* **Text under study**
My stiff midsection made me think about calling my friend Suzanne, who happens to live in that certain riverfront town, and tell her about my body woes, because she is a massage therapist and acupuncturist and also because she understands my particular lot in life, which is that I hold my emotions so tightly in check that they wreck havoc on my musculoskeletal system. If I called Suzanne, I would have told her about the woman I’ve been seeing who does “energy work” and how, after two sessions with her, having embarked on a process of (in her words) unfurling all the tension and stress within, I can now barely bend forward and do not feel in the least bit unfurled, but rather achy and stiff, as if I’ve aged 15 years in the last four weeks.

* **Tasks to carry out**
• a. Extract the part of the passage about the stiff midsection from "My stiff midsection" to "last four weeks.".
• b. List each number that appears in the passage about the stiff midsection, together with the thing it counts.
Rely only on the passage about the stiff midsection, with no outside knowledge.

* **Records supplied**
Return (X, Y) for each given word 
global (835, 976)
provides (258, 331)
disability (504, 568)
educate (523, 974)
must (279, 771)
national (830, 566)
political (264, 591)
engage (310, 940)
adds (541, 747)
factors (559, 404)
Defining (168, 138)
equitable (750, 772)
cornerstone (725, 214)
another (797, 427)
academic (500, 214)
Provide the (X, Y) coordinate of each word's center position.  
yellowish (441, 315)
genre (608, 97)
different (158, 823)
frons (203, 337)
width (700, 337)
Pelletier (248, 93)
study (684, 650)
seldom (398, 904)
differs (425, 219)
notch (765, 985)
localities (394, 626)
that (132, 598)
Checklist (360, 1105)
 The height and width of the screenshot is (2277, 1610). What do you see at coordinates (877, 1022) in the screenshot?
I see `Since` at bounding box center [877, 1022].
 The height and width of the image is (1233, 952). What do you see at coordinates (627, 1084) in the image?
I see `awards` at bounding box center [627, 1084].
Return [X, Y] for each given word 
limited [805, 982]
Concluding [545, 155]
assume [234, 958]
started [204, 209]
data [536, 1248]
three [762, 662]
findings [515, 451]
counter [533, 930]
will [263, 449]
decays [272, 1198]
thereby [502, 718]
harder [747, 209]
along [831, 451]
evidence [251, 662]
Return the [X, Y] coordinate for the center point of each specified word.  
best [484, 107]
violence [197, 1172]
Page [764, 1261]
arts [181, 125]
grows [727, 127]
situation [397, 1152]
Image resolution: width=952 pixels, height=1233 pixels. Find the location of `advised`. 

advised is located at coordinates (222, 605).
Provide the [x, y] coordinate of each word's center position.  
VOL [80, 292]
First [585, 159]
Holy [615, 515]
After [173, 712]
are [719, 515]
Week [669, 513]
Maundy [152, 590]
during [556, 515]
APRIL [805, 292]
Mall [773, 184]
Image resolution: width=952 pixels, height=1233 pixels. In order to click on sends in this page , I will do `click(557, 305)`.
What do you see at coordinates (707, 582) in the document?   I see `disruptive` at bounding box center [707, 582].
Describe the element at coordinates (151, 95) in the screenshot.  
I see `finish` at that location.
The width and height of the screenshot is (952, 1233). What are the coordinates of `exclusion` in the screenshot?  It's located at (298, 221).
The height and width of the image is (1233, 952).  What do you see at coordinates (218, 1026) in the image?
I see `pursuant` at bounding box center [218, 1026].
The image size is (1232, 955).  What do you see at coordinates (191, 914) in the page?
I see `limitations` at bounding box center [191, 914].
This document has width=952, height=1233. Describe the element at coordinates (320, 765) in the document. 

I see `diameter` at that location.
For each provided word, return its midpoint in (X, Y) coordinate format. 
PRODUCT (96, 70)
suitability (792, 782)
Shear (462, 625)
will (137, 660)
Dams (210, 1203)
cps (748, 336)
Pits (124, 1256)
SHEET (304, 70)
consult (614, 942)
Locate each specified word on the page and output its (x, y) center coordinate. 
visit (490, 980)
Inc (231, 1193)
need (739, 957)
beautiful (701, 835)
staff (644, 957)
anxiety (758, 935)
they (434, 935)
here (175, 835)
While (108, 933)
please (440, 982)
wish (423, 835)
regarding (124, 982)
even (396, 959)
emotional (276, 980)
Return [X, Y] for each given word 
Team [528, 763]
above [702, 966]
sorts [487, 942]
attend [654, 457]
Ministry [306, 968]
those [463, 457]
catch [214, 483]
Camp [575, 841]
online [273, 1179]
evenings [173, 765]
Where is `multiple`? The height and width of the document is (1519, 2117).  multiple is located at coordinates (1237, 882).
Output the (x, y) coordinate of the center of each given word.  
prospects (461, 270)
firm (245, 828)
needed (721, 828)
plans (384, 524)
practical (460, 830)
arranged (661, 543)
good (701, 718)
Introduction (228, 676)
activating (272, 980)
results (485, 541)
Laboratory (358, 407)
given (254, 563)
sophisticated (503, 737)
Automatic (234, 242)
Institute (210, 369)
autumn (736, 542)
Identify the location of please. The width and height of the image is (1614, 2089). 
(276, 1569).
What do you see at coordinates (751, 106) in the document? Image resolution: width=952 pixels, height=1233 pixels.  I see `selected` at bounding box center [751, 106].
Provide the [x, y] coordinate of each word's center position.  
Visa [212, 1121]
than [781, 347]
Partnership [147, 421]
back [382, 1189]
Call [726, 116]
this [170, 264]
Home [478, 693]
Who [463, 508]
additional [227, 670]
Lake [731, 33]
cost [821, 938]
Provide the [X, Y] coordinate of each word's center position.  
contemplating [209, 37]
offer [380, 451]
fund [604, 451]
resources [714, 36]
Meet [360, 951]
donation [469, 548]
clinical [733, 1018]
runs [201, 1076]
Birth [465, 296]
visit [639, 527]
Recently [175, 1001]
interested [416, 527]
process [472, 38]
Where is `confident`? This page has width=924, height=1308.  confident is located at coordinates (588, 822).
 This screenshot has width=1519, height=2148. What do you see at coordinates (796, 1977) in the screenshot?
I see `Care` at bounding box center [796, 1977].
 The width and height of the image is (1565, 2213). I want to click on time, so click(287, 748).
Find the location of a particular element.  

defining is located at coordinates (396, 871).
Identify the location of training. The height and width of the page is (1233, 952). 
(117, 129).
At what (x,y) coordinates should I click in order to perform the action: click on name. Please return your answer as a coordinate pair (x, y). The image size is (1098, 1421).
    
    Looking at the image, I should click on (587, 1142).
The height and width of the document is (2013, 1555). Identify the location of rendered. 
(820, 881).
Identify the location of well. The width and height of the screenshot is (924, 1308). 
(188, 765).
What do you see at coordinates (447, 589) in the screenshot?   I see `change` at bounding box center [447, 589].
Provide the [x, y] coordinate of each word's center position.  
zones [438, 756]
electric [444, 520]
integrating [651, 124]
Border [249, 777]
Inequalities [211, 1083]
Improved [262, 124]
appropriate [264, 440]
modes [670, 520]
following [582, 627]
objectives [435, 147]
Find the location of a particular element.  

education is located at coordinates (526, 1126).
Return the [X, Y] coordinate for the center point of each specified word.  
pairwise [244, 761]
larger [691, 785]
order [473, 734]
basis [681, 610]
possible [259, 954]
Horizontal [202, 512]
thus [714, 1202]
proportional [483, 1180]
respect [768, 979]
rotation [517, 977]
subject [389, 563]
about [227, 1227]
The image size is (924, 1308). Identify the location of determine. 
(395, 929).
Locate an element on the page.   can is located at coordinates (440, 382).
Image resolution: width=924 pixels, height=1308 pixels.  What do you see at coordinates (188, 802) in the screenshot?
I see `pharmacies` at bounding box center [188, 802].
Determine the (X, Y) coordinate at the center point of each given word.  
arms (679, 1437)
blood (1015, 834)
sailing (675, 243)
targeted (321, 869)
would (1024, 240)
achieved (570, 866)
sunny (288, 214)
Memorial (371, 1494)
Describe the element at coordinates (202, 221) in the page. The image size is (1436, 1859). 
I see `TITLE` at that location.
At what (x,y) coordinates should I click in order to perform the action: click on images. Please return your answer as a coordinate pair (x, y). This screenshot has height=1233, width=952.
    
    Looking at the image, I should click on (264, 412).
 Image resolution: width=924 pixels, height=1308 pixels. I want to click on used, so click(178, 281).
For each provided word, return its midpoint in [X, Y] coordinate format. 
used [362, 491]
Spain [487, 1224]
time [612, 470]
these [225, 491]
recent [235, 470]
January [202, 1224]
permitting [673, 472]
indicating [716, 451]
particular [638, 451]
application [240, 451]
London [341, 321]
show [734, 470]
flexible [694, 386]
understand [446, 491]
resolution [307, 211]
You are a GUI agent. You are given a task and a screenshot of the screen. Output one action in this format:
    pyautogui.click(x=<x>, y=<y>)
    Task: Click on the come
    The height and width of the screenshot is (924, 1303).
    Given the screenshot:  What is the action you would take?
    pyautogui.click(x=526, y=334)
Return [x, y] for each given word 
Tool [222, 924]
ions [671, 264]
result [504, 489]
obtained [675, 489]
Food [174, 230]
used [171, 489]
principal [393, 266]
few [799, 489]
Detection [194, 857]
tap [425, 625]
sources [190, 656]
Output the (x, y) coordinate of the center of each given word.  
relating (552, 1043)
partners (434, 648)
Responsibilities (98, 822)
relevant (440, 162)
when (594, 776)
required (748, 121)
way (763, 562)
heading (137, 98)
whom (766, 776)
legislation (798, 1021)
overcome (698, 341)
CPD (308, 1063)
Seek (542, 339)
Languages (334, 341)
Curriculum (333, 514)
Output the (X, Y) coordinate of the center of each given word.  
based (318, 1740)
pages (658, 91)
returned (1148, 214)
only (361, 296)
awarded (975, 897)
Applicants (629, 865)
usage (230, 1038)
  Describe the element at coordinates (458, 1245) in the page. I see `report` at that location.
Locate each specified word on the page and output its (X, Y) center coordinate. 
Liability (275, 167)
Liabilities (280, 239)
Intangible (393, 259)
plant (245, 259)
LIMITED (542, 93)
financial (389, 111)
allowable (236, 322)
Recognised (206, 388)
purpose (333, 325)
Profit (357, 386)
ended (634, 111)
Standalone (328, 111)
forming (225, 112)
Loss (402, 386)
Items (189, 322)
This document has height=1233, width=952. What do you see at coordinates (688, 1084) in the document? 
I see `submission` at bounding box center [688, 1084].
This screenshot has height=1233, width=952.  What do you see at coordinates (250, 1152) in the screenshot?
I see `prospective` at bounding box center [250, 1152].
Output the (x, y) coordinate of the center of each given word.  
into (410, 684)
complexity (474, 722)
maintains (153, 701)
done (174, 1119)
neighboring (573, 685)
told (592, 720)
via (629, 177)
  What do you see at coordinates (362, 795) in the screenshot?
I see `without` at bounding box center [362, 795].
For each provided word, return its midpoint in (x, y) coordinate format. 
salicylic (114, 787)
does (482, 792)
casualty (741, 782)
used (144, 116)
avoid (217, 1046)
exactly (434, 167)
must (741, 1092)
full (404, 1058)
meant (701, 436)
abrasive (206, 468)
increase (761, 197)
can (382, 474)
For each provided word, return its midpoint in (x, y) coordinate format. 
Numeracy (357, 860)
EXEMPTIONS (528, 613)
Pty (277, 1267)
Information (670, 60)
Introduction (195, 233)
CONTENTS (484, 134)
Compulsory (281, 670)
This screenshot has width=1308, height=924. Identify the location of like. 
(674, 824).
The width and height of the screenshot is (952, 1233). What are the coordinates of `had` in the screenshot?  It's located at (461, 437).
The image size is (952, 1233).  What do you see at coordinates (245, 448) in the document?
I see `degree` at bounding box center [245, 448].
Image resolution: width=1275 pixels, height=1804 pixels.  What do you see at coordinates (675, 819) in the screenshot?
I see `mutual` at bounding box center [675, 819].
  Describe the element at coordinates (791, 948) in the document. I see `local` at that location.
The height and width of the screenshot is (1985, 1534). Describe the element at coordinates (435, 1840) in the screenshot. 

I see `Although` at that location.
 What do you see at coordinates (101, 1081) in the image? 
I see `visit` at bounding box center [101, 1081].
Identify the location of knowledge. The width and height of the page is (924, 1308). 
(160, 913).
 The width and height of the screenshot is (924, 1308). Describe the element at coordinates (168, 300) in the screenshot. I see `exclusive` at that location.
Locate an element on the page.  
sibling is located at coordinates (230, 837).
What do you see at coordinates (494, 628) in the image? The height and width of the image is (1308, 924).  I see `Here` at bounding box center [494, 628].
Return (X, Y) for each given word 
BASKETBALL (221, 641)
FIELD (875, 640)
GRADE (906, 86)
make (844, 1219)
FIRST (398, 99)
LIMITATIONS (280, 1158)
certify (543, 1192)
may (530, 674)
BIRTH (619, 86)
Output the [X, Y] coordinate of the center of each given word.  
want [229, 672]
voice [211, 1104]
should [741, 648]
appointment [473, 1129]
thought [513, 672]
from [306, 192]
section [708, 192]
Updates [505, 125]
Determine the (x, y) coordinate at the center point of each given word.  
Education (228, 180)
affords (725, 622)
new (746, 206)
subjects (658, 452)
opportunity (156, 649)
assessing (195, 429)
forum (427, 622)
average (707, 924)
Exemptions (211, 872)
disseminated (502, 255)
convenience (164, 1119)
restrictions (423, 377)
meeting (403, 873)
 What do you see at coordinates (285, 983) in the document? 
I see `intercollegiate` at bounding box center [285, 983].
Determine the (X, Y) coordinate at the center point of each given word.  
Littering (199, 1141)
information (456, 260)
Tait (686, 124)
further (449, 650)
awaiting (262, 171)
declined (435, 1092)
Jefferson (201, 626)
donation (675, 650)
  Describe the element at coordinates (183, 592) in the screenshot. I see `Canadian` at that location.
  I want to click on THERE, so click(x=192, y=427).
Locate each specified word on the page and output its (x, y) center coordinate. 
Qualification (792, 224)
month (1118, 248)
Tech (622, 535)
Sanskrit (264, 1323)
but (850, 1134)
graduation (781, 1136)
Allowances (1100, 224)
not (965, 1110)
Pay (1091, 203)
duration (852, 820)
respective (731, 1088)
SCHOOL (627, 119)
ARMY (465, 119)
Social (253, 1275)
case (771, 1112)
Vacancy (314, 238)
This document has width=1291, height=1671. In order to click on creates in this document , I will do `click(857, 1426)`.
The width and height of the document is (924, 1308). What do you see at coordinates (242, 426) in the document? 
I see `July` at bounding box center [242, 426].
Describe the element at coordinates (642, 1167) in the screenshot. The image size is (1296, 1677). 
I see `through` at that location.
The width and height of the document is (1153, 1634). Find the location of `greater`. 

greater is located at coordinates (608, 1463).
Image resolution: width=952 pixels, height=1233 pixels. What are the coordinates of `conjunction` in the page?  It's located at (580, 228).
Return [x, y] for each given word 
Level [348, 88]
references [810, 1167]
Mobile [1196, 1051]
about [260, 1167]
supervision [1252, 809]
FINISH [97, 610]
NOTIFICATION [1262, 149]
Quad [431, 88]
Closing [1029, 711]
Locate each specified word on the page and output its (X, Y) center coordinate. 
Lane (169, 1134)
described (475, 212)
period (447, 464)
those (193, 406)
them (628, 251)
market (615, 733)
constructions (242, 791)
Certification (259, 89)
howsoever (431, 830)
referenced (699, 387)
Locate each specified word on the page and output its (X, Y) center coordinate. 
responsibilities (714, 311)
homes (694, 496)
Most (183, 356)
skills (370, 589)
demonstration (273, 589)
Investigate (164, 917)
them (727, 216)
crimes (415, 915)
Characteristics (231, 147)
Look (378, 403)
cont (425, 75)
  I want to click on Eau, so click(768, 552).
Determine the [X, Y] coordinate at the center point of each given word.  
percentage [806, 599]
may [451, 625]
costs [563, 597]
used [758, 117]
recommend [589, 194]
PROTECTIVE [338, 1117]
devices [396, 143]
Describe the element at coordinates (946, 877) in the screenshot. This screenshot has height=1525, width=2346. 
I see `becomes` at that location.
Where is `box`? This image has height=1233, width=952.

* **Solution list**
• a.
My stiff midsection made me think about calling my friend Suzanne, who happens to live in that certain riverfront town, and tell her about my body woes, because she is a massage therapist and acupuncturist and also because she understands my particular lot in life, which is that I hold my emotions so tightly in check that they wreck havoc on my musculoskeletal system. If I called Suzanne, I would have told her about the woman I’ve been seeing who does “energy work” and how, after two sessions with her, having embarked on a process of (in her words) unfurling all the tension and stress within, I can now barely bend forward and do not feel in the least bit unfurled, but rather achy and stiff, as if I’ve aged 15 years in the last four weeks.

• b.
- two: sessions with the woman who does "energy work"
- 15: years the narrator feels aged
- four: weeks in which that aging seems to have happened